I'm beginning to think that being a doctor could be a bonus when it comes to accessing treatment for bipolar disorder (once you are able to get over the trauma of temporarily being a patient, not a doctor). On this occasion I seem to have been fast-tracked through the system. Appointment slots have miraculously appeared for me. My GP made it very clear that I was a doctor during the whole referral process... As a result I got myself onto a CBT programme within a fortnight. Whether it will help God knows, but I've never known the NHS to act so quickly in response to mental illness. I'm being treated almost as well as a cancer patient!

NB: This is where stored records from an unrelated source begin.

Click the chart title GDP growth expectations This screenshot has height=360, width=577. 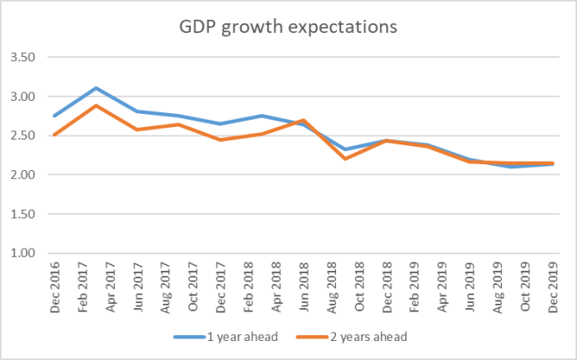288,26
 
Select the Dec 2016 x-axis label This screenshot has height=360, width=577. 54,285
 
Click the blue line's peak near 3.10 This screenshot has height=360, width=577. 96,88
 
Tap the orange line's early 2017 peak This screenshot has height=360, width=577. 96,106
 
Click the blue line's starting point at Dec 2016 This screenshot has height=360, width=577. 54,116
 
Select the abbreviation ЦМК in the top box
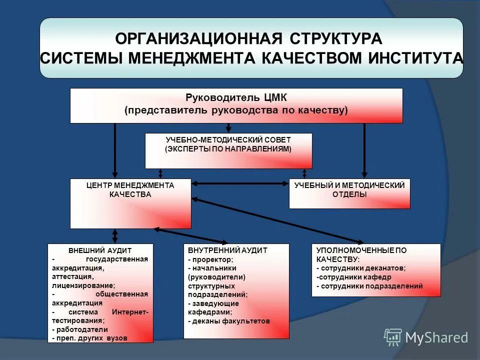(x=274, y=98)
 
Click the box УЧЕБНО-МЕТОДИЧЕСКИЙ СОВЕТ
(x=228, y=150)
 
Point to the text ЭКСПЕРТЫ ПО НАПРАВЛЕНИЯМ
(x=228, y=149)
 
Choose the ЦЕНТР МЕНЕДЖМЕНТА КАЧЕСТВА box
(x=130, y=204)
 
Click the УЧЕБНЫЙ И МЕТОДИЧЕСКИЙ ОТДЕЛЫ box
(x=350, y=193)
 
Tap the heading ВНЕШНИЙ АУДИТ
(x=100, y=250)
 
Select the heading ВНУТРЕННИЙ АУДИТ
(x=228, y=250)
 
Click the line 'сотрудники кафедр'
(x=354, y=277)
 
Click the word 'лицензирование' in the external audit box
(x=82, y=285)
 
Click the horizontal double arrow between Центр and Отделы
(x=240, y=184)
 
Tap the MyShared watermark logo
(x=426, y=338)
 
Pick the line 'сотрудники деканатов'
(x=361, y=268)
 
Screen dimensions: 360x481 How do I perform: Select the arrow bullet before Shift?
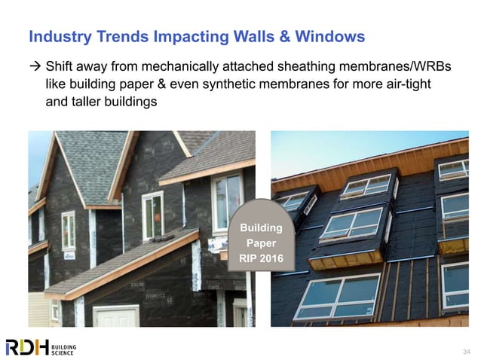(x=34, y=67)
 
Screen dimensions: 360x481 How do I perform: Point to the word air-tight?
(x=406, y=84)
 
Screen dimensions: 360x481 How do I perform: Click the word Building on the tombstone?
(x=261, y=227)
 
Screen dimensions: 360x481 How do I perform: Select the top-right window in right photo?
(x=453, y=170)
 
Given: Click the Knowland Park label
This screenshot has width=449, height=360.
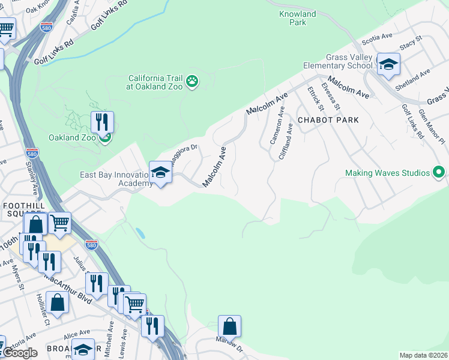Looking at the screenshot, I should click(297, 18).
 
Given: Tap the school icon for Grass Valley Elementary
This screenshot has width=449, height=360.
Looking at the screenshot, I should click(388, 64).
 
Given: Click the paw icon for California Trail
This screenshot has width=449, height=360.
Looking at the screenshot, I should click(192, 81).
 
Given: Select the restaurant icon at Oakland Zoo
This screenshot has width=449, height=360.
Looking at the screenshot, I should click(102, 122).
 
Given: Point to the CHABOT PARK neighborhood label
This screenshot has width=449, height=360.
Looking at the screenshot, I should click(328, 120).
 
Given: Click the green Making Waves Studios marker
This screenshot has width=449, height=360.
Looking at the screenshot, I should click(439, 173).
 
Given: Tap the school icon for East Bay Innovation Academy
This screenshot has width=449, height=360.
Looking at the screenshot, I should click(160, 173).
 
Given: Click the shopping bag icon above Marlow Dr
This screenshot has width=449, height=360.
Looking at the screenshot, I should click(229, 326).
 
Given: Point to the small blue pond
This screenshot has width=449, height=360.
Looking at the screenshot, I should click(140, 233).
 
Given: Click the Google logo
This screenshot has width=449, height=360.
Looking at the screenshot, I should click(19, 353).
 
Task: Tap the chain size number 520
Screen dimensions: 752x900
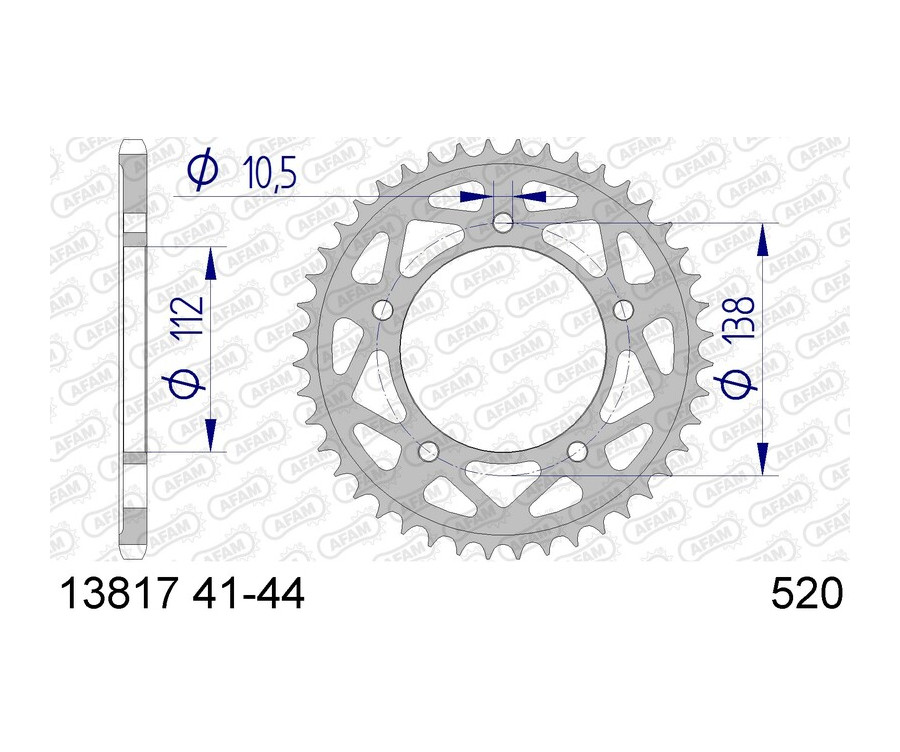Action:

In other news, I've just woken from an extremely vivid dream about giving a presentation at the UK's “National Aubergine Conference”. Nice. An hour before I was lying in bed weeping. I haven't been able to leave the house all day. I checked my email and made myself a fantastic lunch (surprise, surprise), but then froze and started to cry endlessly, mainly worrying about my career. Checking out the aubergines at this conference was a real mood booster though. When I woke up I had all but forgotten my woes and had set my mind to thinking about what I could next cook with an aubergine (when I've thought of something I'll let you know). Is that the sort of experience I need to be talking to my psychiatrist about?

When the other half gets home we've planned to cook another recipe from the Kitchen Shrink - grilled trout and toasted sunflower seeds with leeks. Supposedly the fish oils will do me no end of good. Don't get me wrong, I love fish, but sometimes the thought of deliberately cooking something healthy just makes me crave pizza. And not thin, upmarket pizza. Thick, greasy, cheap, pan-friend pizza of the Pizza Hut variety. With lots of meat. Meat and aubergines.